Typically, a move like cancellation would be nothing more than good business. TLC has no interest in angering its viewers. But as quickly as the condemnations have rolled in against Josh Duggar—including advertisers stepping away from the program and a lot of spilled (Internet) ink—a rising tide of support followed suit. Josh Duggar’s confession has gotten him an awful lot of goodwill, most notably from Gov. Mike Huckabee. This puts TLC in the awkward position of choosing sides. And that means doing something that multinational corporations are in the habit of avoiding like the plague, as much as possible: making a moral judgment.

It’s an interesting take, but frankly, I’m not so sure if most Christians, or even most of the Duggar’s Christian supporters, are campaigning to save the show. This is not a repeat of the Duck Dynasty flap.

In 2013, Duck Dynasty’s future was jeopardized because Phil Robertson offered his thoughts on homosexuality. His views were coarse and, for many, deeply offensive. But they weren’t illegal. And fans thought it strange that A&E, which rewarded the Robertsons with a show for their outspoken, counter-cultural honesty, would then be horrified when a Robertson offered his own honest, counter-cultural views. As such, fans campaigned to save the show, which they did.

What Duggar did falls in a different category, and most Christians understand that.
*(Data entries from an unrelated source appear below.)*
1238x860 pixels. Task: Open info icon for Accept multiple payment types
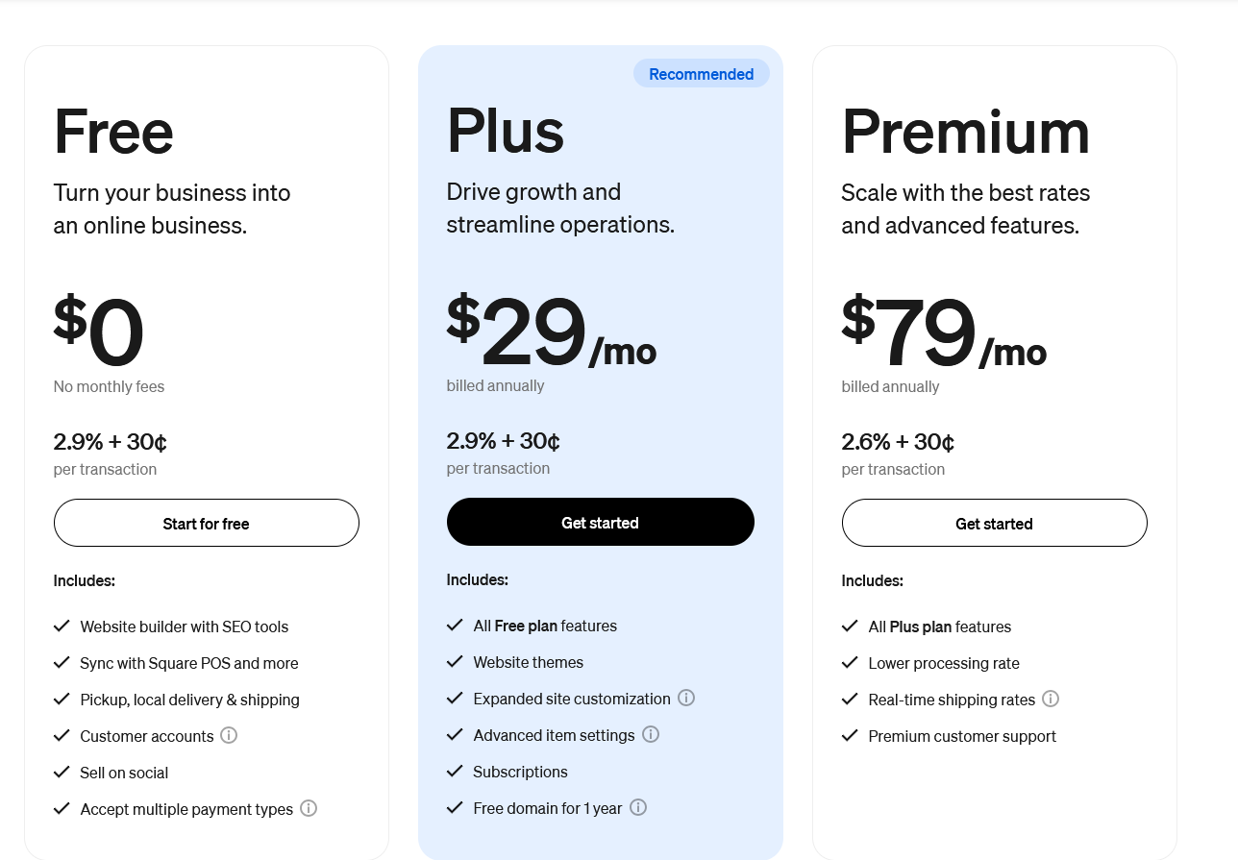[x=309, y=808]
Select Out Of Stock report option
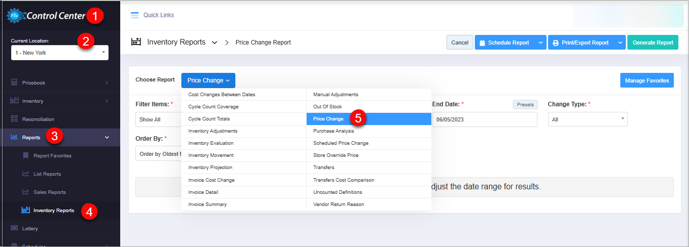Image resolution: width=689 pixels, height=247 pixels. [x=327, y=107]
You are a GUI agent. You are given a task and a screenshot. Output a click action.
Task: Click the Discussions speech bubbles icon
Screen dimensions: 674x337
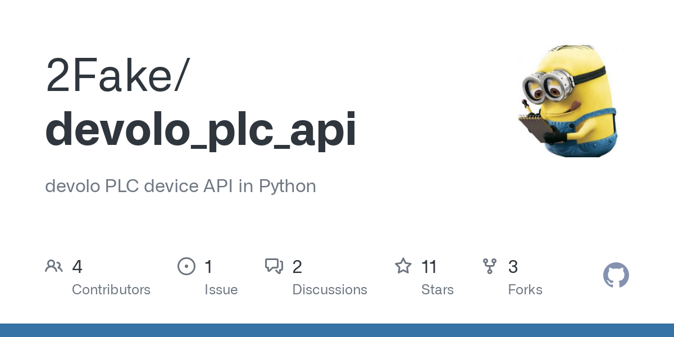[274, 266]
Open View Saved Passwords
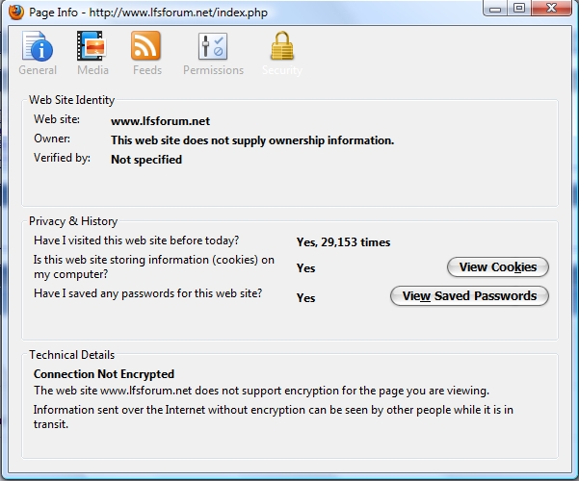 click(x=469, y=296)
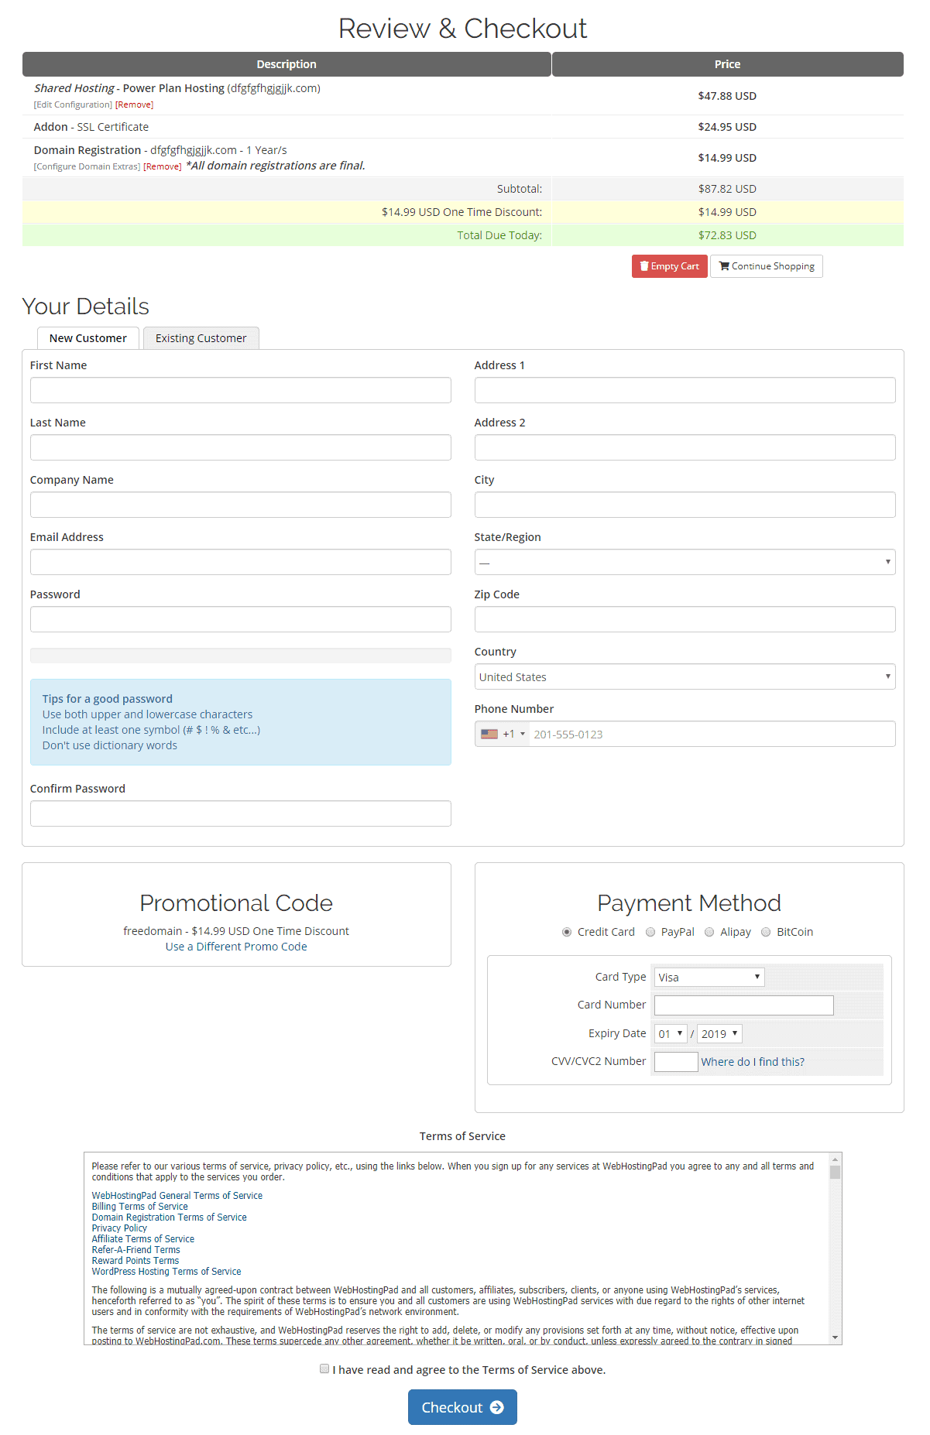930x1435 pixels.
Task: Check the agree to Terms of Service box
Action: pyautogui.click(x=324, y=1369)
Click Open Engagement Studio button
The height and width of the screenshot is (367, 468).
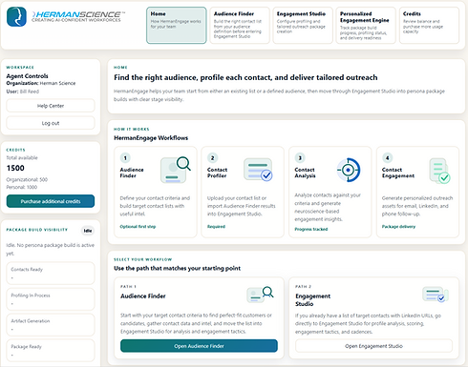373,346
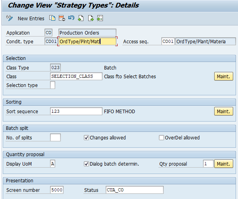Click the Selection type field
The image size is (238, 199).
point(53,85)
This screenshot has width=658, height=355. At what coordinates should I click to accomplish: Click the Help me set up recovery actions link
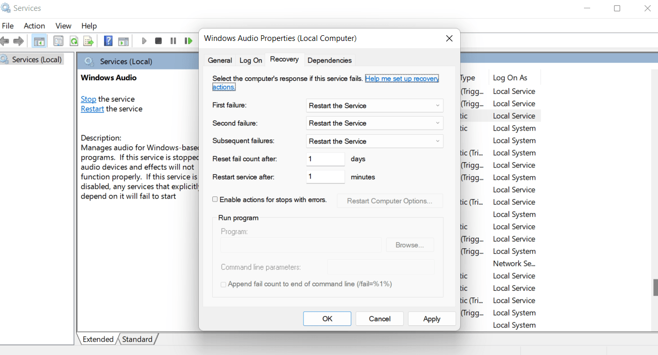[401, 78]
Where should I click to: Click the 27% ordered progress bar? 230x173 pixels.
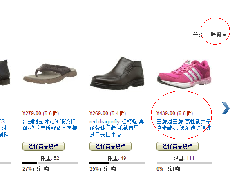50,163
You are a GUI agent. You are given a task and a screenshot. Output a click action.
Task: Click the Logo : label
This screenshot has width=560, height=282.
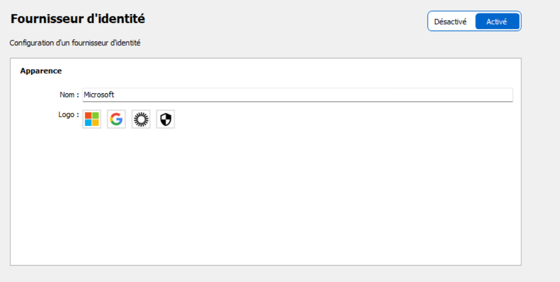coord(69,115)
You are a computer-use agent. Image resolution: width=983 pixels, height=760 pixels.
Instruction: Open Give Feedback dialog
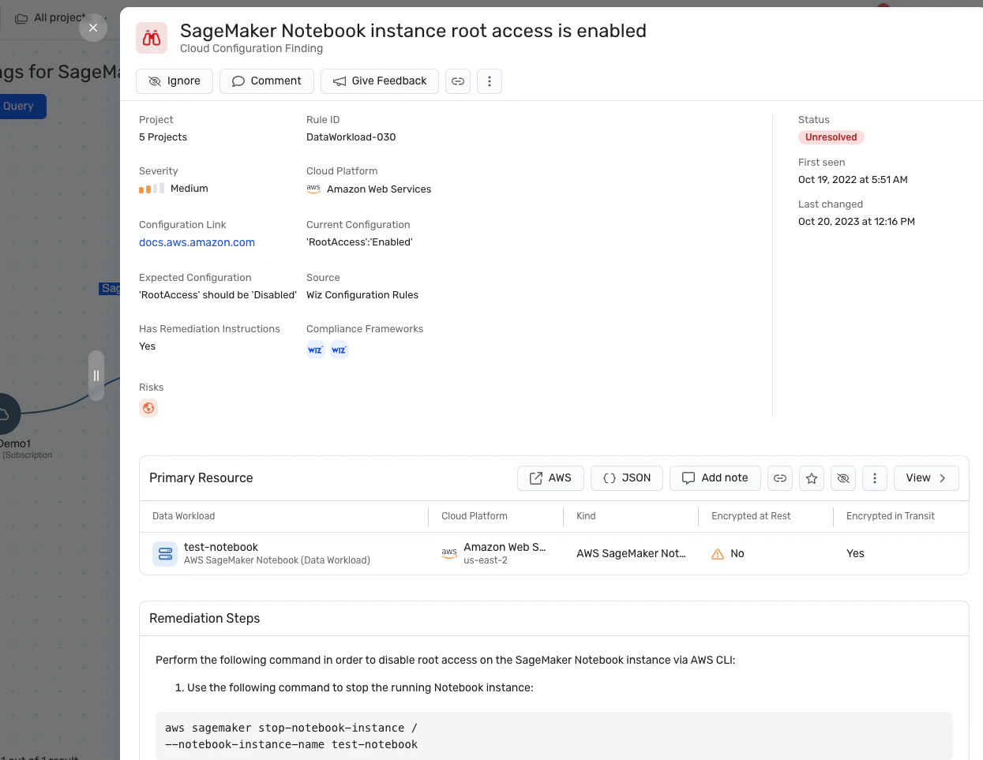click(x=380, y=81)
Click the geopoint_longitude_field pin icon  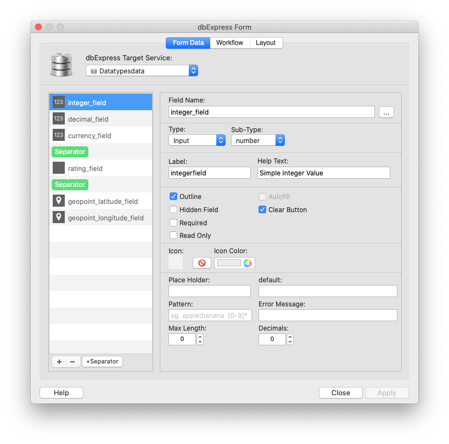pos(59,218)
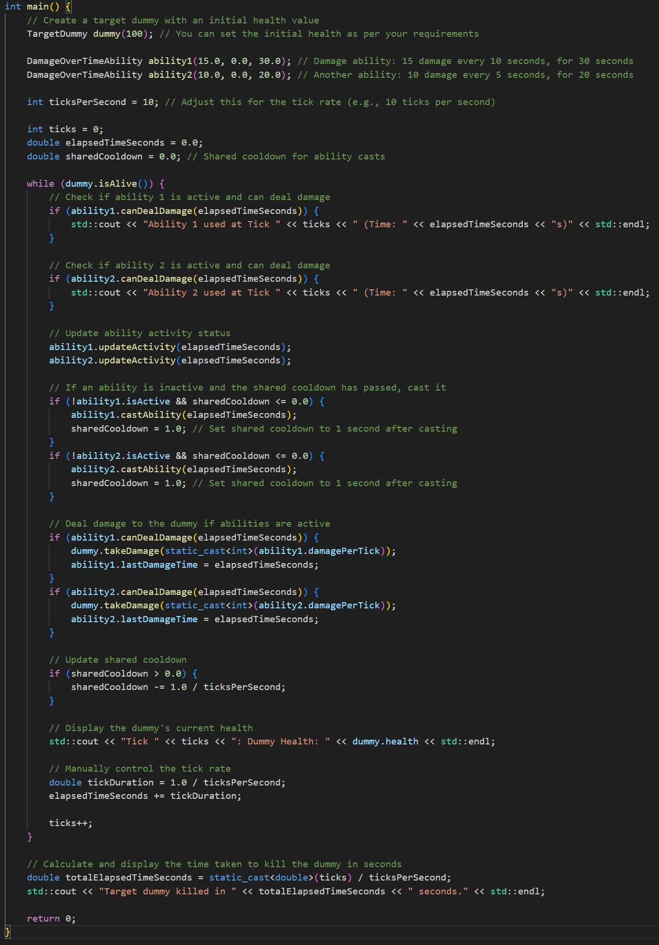659x945 pixels.
Task: Place cursor on the ticks++ statement
Action: (70, 823)
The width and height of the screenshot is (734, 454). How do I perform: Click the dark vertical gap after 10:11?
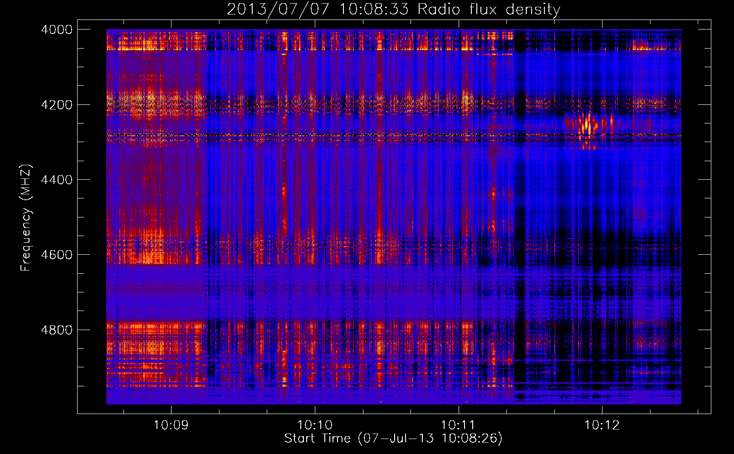520,218
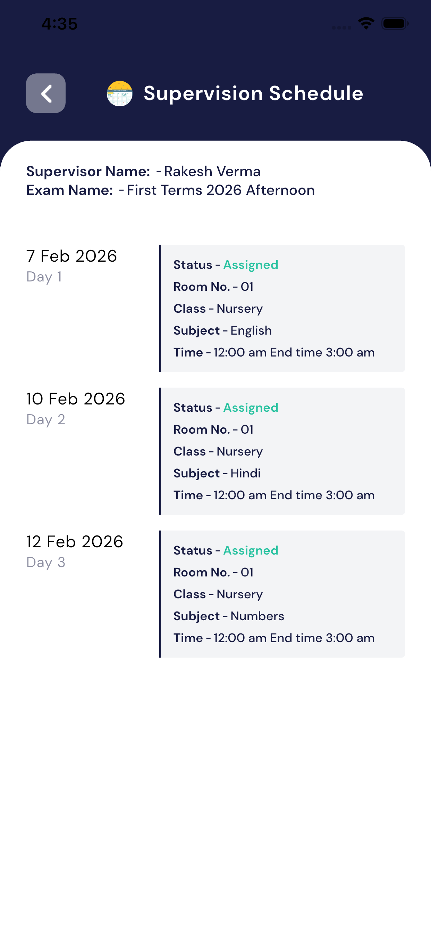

When I see Christians defend Josh and the rest of the Duggar family, I don’t see as much a rush to save the show (though there is a little of that, too), but an attempt to give solace to the Duggars themselves. Yes, Josh did a horrible thing when he was 14, but he did what we’re supposed to do: He repented. He sought forgiveness. He underwent counseling. And as Christians, we’re called to do a very difficult thing in return: extend a hand of grace. To forgive, as Christ forgave us.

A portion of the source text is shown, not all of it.